About the slowdown in code completion, I haven't seen much in Delphi 10.3.2, but I am aware that in other machines you can see more. It normally can be higher the first time, but after symbols have been cached, it shouldn't be that slow. And the good part is that it only should affect the unit using FlexCel, not your whole project.

Just to give you an idea of how I see it here, I recorded a small video of coding in OSX64, first in the simple app used for timing above, the in a more complex app like the custom preview demo, just in case that a bigger app could make times much slower:

  http://www.tmssoftware.biz/flexcel/img/codeinsight.mp4

It is indeed a little slower than without FlexCel, but at least here, not that much to be noticeable. If you are seeing slower times, could something else in Delphi be causing it?

Note: As we were speaking about osx64 in previous emails, my mind played me a trick and I did all of this stuff in OSX64, just to realize now that you were mentioning Win64. 
In win64 I actually get better results: 2 secs for empty app and 4 for app+ FlexCel. Again, this is double, but it isn't proportional. It is always a fixed 2 second delay. One thing that is different in Win64 is that the times seem to vary a lot. 4secs is the time to compile with FlexCel in average, but it can go up to 15 seconds in some cases, I am not sure why.

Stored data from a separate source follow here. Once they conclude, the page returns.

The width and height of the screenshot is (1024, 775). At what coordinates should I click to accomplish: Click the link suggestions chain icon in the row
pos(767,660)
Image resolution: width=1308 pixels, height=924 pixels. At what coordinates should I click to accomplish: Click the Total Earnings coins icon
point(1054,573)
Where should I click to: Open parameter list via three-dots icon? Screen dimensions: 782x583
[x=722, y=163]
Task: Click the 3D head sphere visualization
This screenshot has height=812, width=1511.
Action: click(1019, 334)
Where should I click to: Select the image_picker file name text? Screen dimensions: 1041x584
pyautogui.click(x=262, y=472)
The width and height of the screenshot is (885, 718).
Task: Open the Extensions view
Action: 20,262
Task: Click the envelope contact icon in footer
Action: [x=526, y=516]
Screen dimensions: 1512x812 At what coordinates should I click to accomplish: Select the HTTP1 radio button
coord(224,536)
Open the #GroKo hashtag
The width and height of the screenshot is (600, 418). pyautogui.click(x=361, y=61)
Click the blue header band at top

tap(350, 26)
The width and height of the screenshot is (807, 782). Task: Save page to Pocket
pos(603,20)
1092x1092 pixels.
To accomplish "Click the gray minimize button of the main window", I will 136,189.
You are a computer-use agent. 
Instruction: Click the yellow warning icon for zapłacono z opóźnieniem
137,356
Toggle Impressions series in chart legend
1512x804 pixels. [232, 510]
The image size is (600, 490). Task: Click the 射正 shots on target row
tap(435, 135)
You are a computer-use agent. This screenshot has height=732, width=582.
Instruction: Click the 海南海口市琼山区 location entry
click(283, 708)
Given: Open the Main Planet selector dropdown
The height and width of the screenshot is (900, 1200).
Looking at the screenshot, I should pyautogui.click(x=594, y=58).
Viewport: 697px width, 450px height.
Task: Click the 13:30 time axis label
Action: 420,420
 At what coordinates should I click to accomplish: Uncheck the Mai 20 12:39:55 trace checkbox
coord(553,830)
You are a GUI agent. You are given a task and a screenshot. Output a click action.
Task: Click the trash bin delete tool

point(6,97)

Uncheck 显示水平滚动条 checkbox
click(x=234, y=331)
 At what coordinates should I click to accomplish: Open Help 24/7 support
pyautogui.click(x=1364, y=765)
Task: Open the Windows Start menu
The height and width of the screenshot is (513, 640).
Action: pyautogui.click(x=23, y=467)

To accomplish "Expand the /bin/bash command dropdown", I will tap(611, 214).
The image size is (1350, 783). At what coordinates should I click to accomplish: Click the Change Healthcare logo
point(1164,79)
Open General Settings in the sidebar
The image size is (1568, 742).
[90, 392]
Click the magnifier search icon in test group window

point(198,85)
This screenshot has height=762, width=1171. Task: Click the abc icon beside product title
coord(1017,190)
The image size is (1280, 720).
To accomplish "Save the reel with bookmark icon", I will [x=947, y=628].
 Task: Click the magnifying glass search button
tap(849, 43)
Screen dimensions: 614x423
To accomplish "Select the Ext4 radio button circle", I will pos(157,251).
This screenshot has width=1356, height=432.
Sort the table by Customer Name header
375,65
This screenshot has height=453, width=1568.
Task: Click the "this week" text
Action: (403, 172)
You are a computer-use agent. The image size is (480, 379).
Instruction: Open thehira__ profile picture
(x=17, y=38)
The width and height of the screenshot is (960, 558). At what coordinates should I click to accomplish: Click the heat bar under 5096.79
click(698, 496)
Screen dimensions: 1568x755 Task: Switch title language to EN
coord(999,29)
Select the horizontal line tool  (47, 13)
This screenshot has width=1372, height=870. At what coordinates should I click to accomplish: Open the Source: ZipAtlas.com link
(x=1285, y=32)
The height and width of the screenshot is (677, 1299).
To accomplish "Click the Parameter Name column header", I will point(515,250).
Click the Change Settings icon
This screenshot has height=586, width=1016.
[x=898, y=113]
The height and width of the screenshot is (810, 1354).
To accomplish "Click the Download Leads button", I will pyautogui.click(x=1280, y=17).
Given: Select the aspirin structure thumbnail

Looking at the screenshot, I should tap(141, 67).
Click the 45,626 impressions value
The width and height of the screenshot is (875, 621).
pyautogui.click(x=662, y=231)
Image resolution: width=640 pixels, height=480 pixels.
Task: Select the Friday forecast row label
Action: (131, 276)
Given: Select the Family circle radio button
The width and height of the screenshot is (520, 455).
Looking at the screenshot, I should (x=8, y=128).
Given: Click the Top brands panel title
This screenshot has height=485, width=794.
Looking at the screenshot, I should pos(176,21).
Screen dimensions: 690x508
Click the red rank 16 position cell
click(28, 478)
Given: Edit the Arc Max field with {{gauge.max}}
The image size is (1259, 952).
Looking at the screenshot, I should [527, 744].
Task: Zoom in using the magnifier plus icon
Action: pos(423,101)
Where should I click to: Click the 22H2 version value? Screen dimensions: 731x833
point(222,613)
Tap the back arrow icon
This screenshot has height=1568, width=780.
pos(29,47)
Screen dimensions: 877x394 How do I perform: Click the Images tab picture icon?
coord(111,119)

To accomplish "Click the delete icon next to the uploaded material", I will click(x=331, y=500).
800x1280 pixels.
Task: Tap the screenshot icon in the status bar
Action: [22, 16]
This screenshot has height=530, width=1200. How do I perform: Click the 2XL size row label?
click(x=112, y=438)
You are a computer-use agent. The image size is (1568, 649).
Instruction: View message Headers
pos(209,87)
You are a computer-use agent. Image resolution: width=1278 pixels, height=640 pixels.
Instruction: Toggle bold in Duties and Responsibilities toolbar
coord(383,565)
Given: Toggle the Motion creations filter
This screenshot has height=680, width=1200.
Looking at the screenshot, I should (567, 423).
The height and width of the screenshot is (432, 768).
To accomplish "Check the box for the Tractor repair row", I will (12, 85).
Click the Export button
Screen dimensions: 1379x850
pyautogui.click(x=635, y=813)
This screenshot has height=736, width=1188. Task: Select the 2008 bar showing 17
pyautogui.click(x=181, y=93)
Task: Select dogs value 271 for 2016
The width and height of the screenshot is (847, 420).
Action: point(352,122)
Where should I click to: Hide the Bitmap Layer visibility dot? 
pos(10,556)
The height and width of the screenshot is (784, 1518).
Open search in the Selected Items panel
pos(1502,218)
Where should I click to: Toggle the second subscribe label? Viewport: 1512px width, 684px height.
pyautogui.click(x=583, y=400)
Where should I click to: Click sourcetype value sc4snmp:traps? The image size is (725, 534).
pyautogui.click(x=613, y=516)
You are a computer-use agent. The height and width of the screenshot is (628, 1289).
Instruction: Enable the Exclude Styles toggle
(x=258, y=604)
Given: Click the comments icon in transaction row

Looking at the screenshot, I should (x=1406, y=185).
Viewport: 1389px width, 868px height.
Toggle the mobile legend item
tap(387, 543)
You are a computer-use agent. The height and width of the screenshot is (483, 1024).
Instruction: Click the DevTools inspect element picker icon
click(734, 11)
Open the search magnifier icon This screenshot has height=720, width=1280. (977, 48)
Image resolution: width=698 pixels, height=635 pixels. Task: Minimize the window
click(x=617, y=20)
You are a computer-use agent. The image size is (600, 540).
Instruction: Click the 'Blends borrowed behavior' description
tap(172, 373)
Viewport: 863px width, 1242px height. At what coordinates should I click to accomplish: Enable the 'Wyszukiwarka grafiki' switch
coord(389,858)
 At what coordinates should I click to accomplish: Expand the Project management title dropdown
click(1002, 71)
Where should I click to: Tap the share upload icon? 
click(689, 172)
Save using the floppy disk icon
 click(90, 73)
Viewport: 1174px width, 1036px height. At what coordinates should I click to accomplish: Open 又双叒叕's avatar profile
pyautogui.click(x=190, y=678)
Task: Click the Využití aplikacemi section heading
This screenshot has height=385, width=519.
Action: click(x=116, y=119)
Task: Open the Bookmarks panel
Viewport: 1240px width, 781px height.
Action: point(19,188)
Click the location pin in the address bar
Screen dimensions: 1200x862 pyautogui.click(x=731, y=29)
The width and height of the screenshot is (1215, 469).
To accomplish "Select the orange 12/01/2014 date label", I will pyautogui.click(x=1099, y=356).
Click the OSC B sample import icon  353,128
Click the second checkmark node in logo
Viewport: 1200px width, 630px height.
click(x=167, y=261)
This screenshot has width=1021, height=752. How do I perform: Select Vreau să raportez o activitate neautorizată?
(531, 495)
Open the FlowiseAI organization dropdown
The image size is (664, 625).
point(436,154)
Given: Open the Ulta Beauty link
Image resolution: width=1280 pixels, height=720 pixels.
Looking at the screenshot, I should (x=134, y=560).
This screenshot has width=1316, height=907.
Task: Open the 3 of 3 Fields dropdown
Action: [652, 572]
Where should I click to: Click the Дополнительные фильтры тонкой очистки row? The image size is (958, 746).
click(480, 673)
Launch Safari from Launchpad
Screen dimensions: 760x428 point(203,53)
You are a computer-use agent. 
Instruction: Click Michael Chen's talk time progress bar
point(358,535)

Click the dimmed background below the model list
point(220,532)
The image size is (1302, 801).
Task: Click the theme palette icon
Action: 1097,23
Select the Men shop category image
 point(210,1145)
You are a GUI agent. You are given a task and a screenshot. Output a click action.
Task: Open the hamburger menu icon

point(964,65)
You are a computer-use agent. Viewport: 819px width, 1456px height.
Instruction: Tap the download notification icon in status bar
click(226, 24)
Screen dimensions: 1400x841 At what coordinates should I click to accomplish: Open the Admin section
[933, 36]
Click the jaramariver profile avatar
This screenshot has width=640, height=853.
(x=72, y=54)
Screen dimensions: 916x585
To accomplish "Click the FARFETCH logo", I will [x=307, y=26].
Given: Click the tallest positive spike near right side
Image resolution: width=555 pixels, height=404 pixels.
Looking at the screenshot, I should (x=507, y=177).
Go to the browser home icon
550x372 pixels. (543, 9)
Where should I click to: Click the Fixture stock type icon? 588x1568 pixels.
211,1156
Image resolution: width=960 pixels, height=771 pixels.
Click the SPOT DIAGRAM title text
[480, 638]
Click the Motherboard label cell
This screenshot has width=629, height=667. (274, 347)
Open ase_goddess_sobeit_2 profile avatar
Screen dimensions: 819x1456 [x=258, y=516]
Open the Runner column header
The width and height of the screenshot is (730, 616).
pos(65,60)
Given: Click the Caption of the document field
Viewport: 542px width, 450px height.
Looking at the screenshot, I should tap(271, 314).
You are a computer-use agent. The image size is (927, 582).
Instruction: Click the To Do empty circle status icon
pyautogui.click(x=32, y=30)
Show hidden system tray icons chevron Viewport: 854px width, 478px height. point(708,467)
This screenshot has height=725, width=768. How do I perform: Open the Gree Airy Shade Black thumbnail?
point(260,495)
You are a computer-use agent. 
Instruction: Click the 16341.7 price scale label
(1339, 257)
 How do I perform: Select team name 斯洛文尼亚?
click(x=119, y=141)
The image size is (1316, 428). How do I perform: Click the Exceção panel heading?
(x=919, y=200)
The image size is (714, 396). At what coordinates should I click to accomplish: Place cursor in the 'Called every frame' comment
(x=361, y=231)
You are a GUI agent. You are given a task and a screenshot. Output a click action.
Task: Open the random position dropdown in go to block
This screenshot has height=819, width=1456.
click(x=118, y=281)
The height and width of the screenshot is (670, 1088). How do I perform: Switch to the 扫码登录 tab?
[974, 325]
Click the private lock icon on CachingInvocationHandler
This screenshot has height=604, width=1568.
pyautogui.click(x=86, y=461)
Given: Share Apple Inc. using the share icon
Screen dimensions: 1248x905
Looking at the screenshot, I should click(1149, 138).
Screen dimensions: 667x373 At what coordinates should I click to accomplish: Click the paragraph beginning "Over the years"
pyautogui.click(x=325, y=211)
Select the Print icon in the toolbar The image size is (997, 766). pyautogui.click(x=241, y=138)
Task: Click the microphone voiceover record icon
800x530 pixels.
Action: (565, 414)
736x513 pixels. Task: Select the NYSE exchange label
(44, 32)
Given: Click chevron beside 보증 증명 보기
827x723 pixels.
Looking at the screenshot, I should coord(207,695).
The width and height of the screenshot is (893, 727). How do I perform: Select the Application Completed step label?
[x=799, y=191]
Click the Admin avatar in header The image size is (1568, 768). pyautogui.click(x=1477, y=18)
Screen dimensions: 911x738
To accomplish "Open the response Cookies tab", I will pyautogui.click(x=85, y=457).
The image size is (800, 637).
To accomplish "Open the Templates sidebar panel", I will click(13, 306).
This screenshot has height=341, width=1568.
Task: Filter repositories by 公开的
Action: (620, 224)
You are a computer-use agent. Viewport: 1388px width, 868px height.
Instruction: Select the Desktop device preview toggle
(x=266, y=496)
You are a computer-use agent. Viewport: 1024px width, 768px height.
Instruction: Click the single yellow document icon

Another note: One way to speed up the linking might be to build with runtime packages, at least when developing. You can always disable the runtime packages when shipping your app.

All right, that explains it for me. I am using a 64GB Windows 10 PC, with an i) 9900K processor, so it should not do that, but code insight always cause the code insight to go non-responding. My project is way above 1mio. lines of code, plus FlexCel, but without FlexCel, code insight is instantly, with FlexCel, always non-responding. But thats minor, because I noticed that all other TMS components are also not yet updated to compile under macOS 64, so I will have to wait anyway.

macos64 support is added & ready in all TMS FNC products.

TMS FMX UI Pack has a beta with macos64 support.
We plan to complete support for all FMX products next week.

Is there a beta of the FMX UI pack available? Currently, I cant use the grid at all. A beta where at least the grid is working would already solve some problems.

@Bruno Fierens: You mentioned FNC pack. If I get the FNC UI pack, I would not need to use any longer the vlc grid and fmx grid and could use the grid from the fnc pack for both, Windows vlc and macos 64 bit FMX apps, right?